O material apresentava vários exemplos de como minúcias podem alterar radicalmente o significado de qualquer oração. Havia exemplos do quanto a pontuação podia atribuir valores (“23,4” ou “2,34”), instituir pausas (“Não, espere” ou “Não espere”) e até representar opiniões contraditórias (“Não queremos saber” ou “Não, queremos saber”).

Se o emprego da vírgula pode causar um estrago tão grande, usar uma palavra pressupõe responsabilidade ainda maior. Há muitos vocábulos cujas acepções são popularmente distorcidas. É o caso de “medíocre”, termo usado muitas vezes em contextos extremamente pejorativos, mas que significa “mediano”, “banal” ou “ordinário”.

A distorção semântica em torno da palavra “medíocre” veio à cabeça quando pululou na imprensa esportiva do Brasil o vocábulo “irrecuperável”.

O adjetivo foi usado pelo presidente do Santos Futebol Clube, Luis Álvaro de Oliveira Ribeiro, em entrevista ao repórter Jamil Chade, de “O Estado de S. Paulo”. Em encontro na Suíça, o dirigente brasileiro foi interpelado pelo jornalista sobre a transferência do meia Paulo Henrique Ganso para o São Paulo.

“Vão ter de acompanhar com muito cuidado o jogador.

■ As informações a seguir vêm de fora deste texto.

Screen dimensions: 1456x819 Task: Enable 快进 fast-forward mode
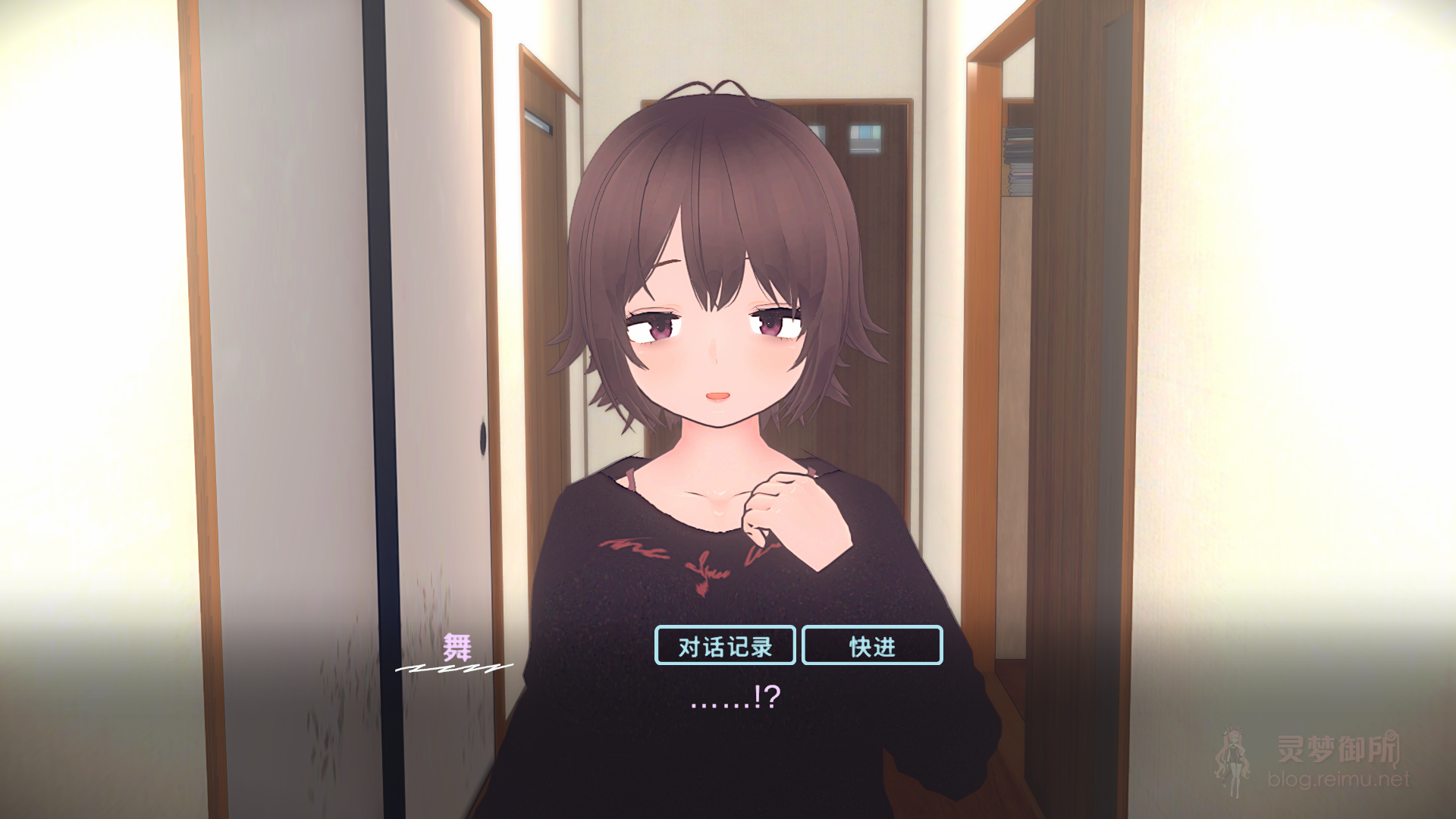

Na minha opinião, o que ele tem é incurável”. Essa foi, ipsis litteris, a declaração de Luis Álvaro que o jornal paulistano publicou. Foi o suficiente para a condição física de Paulo Henrique Ganso ser dissecada em diferentes veículos de mídia.

Paulo Henrique Ganso, 23, chegou ao Santos em 2005, ainda nas categorias de base. No profissional, o meia tornou-se um dos alicerces do elenco que ergueu três taças do Campeonato Paulista (2010, 2011 e 2012), uma da Copa Kia do Brasil (2010) e uma da Copa Santander Libertadores (2011).

Canhoto, esguio e eficiente no passe, Ganso também chamou atenção por ter um estilo de jogo que atualmente é raro. Em poucos meses, passou a ser tratado como o favorito a vestir a camisa 10 da seleção brasileira na Copa do Mundo de 2014.

A trajetória do meia, contudo, nunca teve consistência. Assim como a ascensão foi extremamente rápida, o bom momento físico e técnico foi efêmero.

Ganso sofreu uma intervenção cirúrgica no joelho – a segunda do atleta, que já havia sido operado quando ainda estava nas categorias de base. Todo o histórico de lesões virou lenha na fogueira que Luis Álvaro de Oliveira Ribeiro iniciou com a entrevista a “O Estado de S. Paulo”.

Via site oficial do Santos, o presidente emitiu nota para desmentir o teor da declaração. “Gostaria de esclarecer de forma veemente que em nenhum momento afirmei que a contusão do atleta Paulo Henrique Ganso é incurável”, diz o texto de Luis Álvaro.

Não, nunca afirmou. Isso é axiomático. Dizer que “O que ele tem é incurável” é muito diferente de dizer que “a lesão dele é incurável”. Sabe a história de “uma vírgula muda tudo”?

A discussão que não apareceu é que as duas histórias podem ser verdadeiras. Luis Álvaro pode ter dito que a situação de Ganso é incurável, mas pode ter feito referência a algo muito mais amplo do que a condição física.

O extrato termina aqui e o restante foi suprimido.